When I build this war file and use it in my ear file instead (or next to my website war) I can access the webservice definition (the wsdl) by going to this url: http://localhost/war-name/?wsdl. This wsdl is generated at deploy time by the JBoss native web service stack. With other stacks you have to use tools to generate this file. This file can now be used to build client applications which can talk with the created web service.
The Client
I wrote a simple proof of concept client, just to see it working outside the web service explorer. I created the required proxy files from the wsdl by using the wsimport tool from JBoss inside my build script, this is my ant target:
1: <target name="create-proxy" description="Create local port proxy">
2: <taskdef name="wsimport" classname="com.sun.tools.ws.ant.WsImport2">
3: <classpath>
4: <path refid="cp"/>
5: </classpath>
6: </taskdef>
7:
8: <mkdir dir="${dist.dir}" />
9: <mkdir dir="${build.dir}" />
10: <wsimport
11: wsdl="${conf.dir}/library.wsdl"
12: destdir="${build.dir}"
13: sourcedestdir="${src.dir}"
14: keep="true"
15: extension="false"
16: verbose="true"
17: wsdlLocation="http://localhost:8080/EnigLibWS/library?wsdl"
18: package="com.enigmatry.library.ws">
19: </wsimport>
20: </target>
This creates several files which can then be used to talk with the web service. The only code I had to write is this:
1: public static void main(String[] args) {
2: try {
3: LibraryService service = new LibraryService();
4: System.out.println("Retrieving the port from the following service: " + service);
5: Library library = service.getLibraryPort();
6: System.out.println("Invoking the getVersion operation on the port.");
7: String response = library.getVersion();
8: System.out.println(response);
9: BookArray books = library.searchBook(new SearchBookVO());
10: for(Book book : books.getItem()){
11: System.out.println(book);
12: }
13: } catch(Exception e) {
14: e.printStackTrace();
15: }
16: }
As you can see, I create a new LibraryService object (line 3) and get the port from this service to get a proxy object (line 5) which I can use to call the web service. All these objects are generated by the wsimport tool. Then I can just call the web service as it is my normal interface (line 7 and 9).

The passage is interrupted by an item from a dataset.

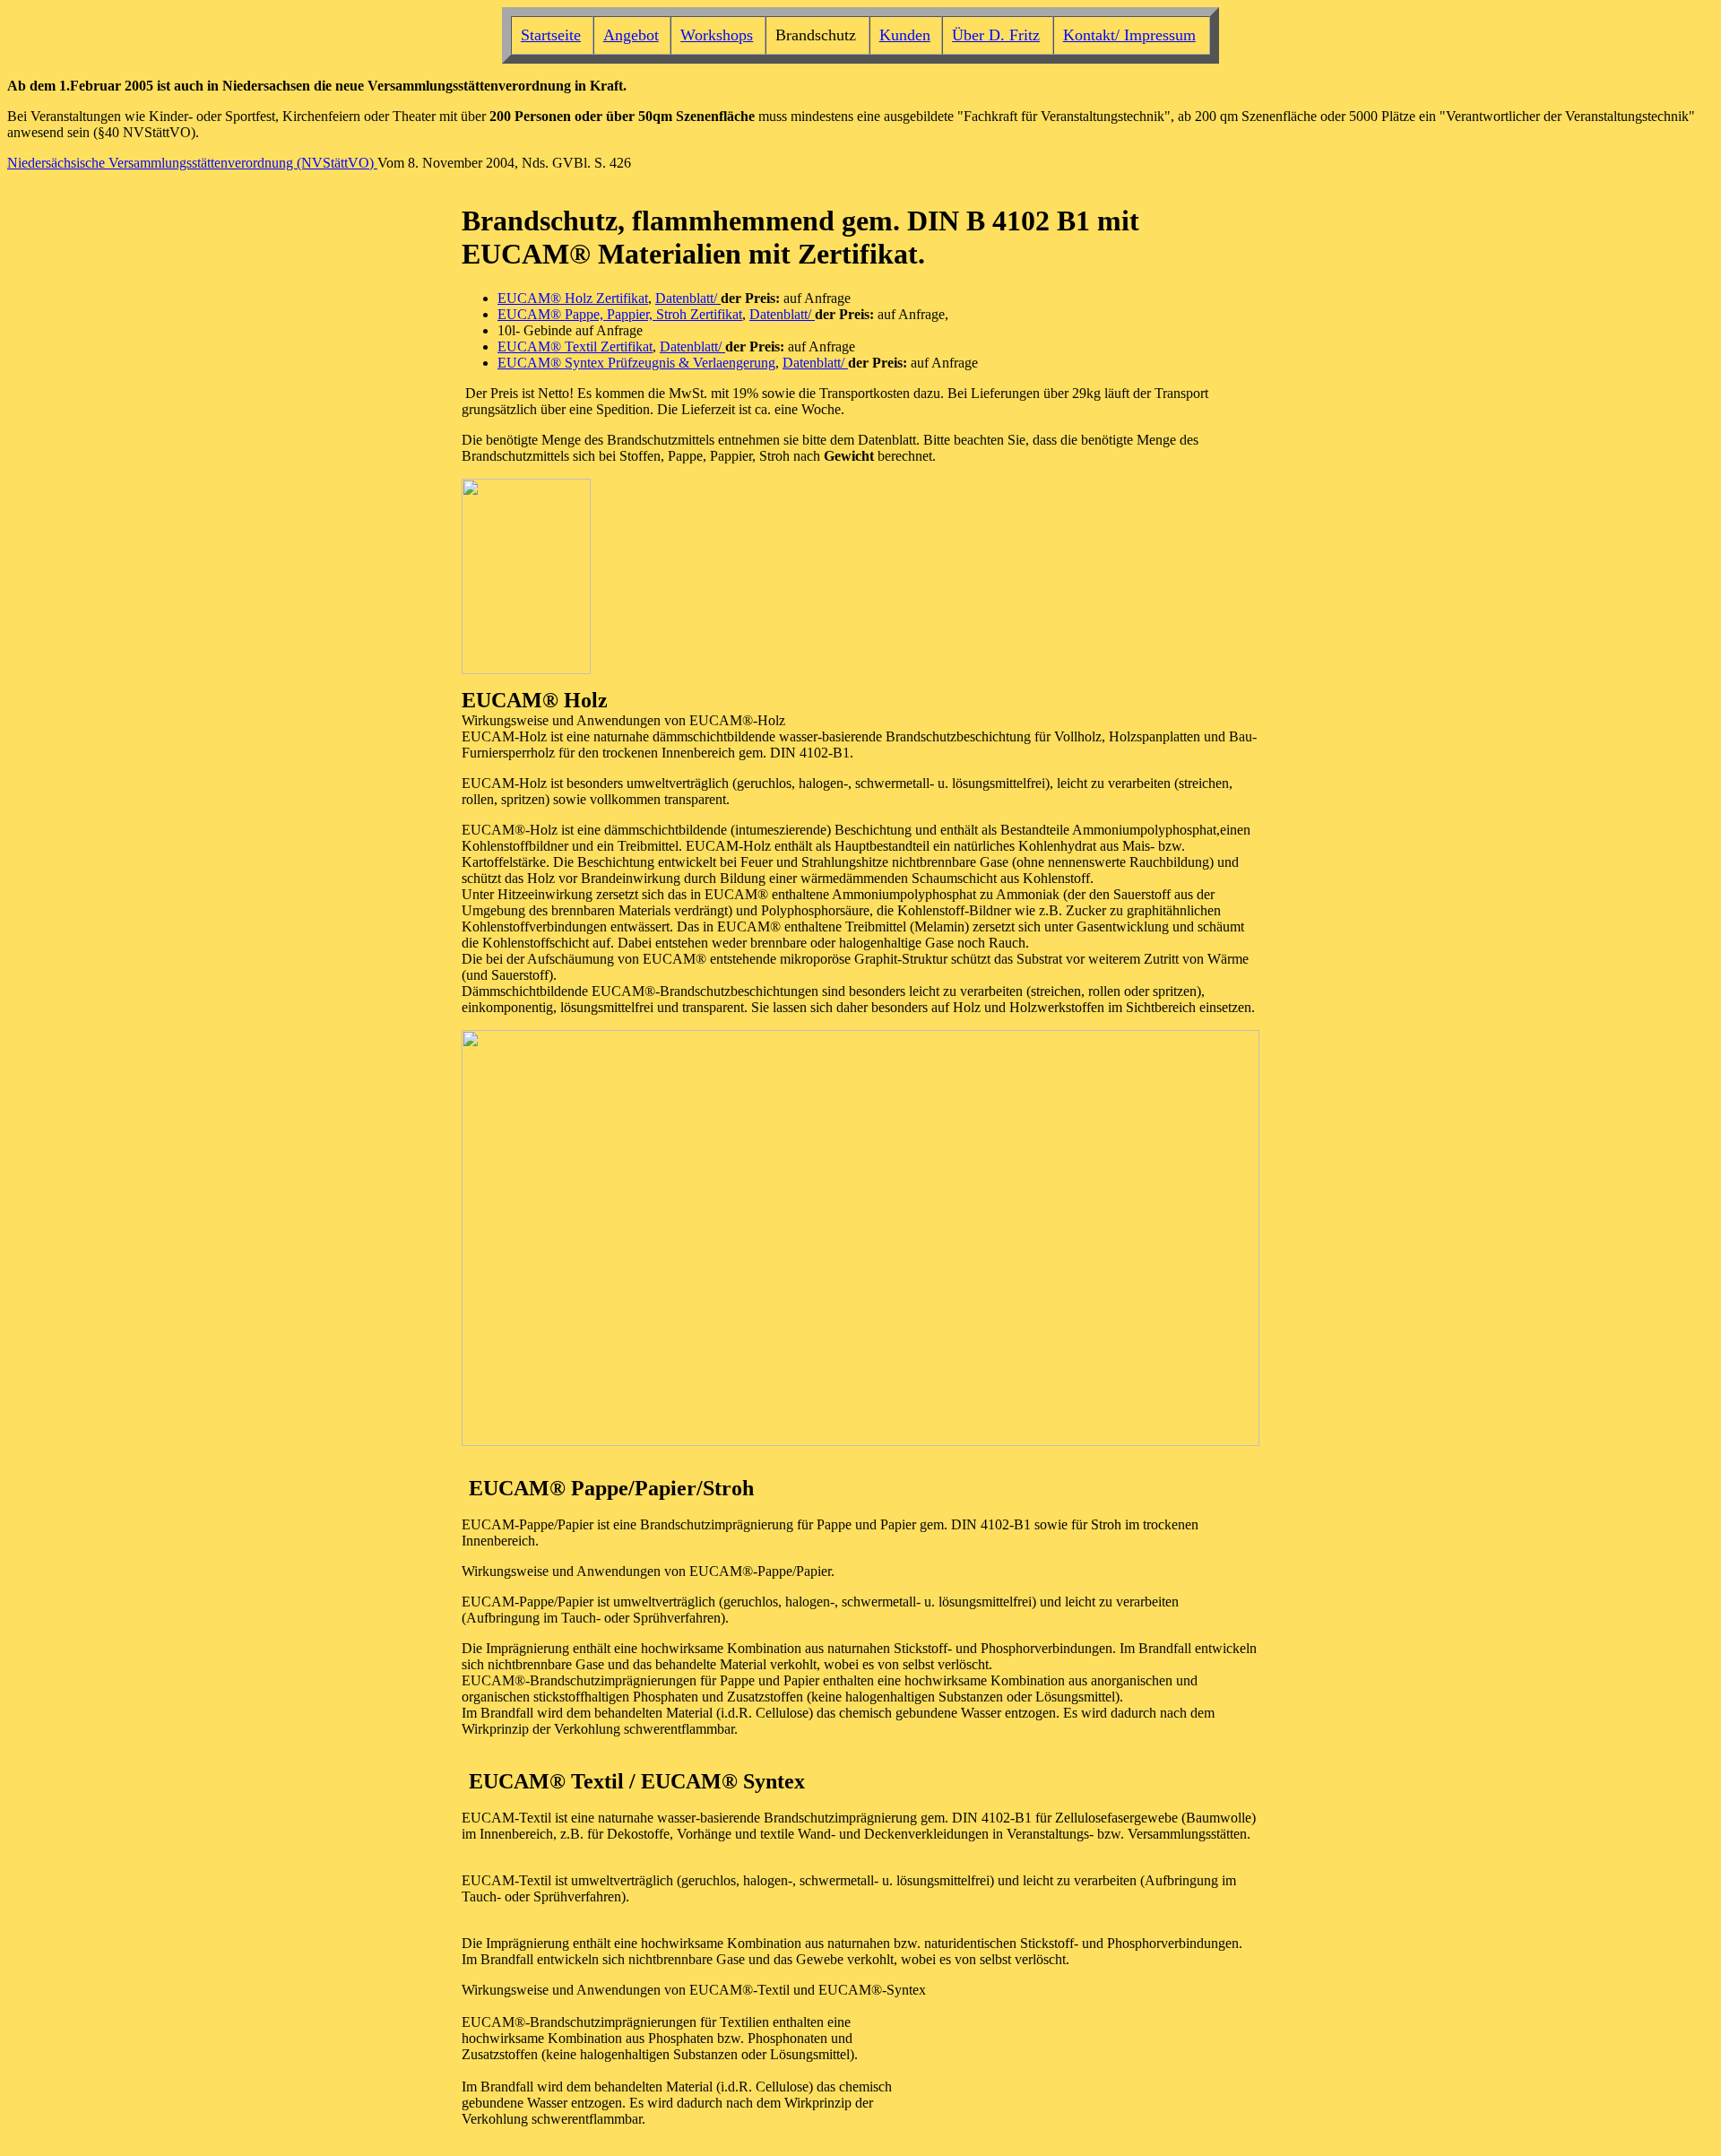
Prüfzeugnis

There are some things different though. I could not use a Set<Book> as a return type in my web service, so I used a Book[], but as you can see in the client, the method will return a BookArray type (line 9). Which returns a List<Book> if you call getItem() on it (line 10).
It is probably possible to change the generated files so it returns a Book[] directly, but that will involve a lot of hand coding.